## Stored records

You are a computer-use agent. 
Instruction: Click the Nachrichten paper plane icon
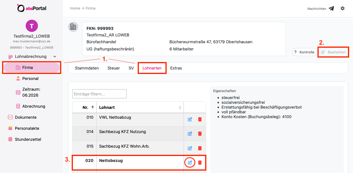pos(331,9)
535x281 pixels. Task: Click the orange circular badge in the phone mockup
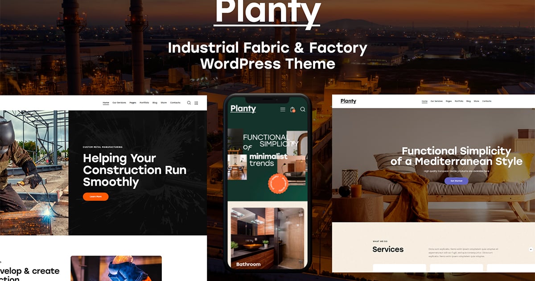pyautogui.click(x=279, y=184)
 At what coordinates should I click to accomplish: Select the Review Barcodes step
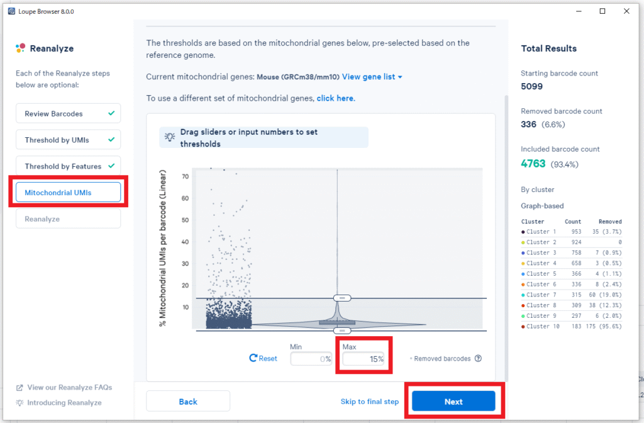click(x=68, y=114)
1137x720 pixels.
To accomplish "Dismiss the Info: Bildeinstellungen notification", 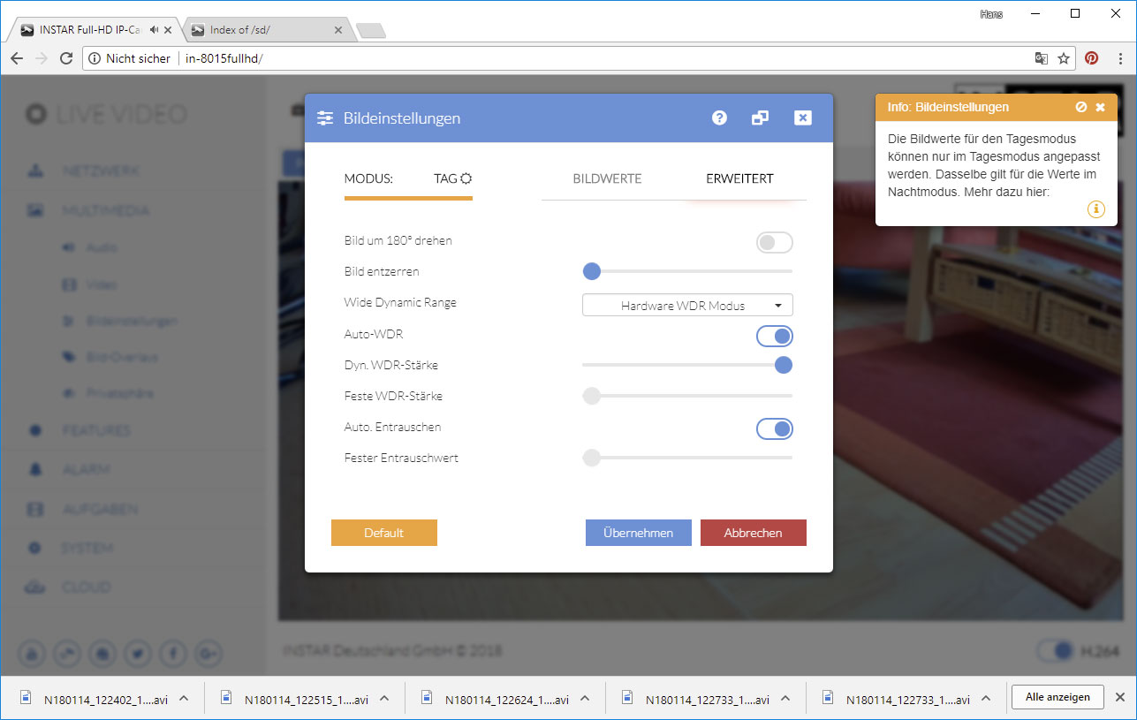I will point(1100,107).
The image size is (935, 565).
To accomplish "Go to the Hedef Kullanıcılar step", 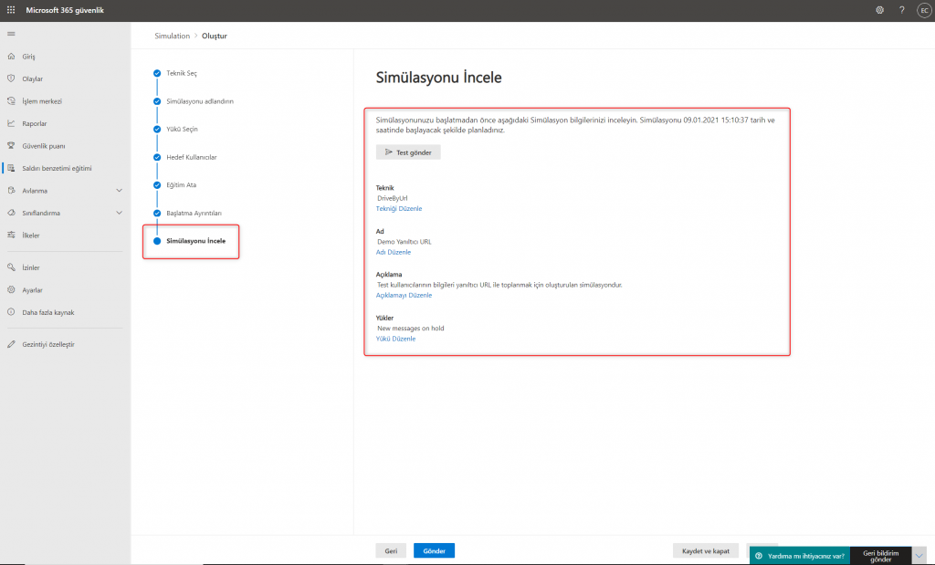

## Exercise objective
From the line containing "The image size is (935, 565)." down to the last line of the data, print every line exactly and nothing else. Pictures stay out of the copy.

## Exercise solution
The image size is (935, 565).
To accomplish "Go to the Hedef Kullanıcılar step", 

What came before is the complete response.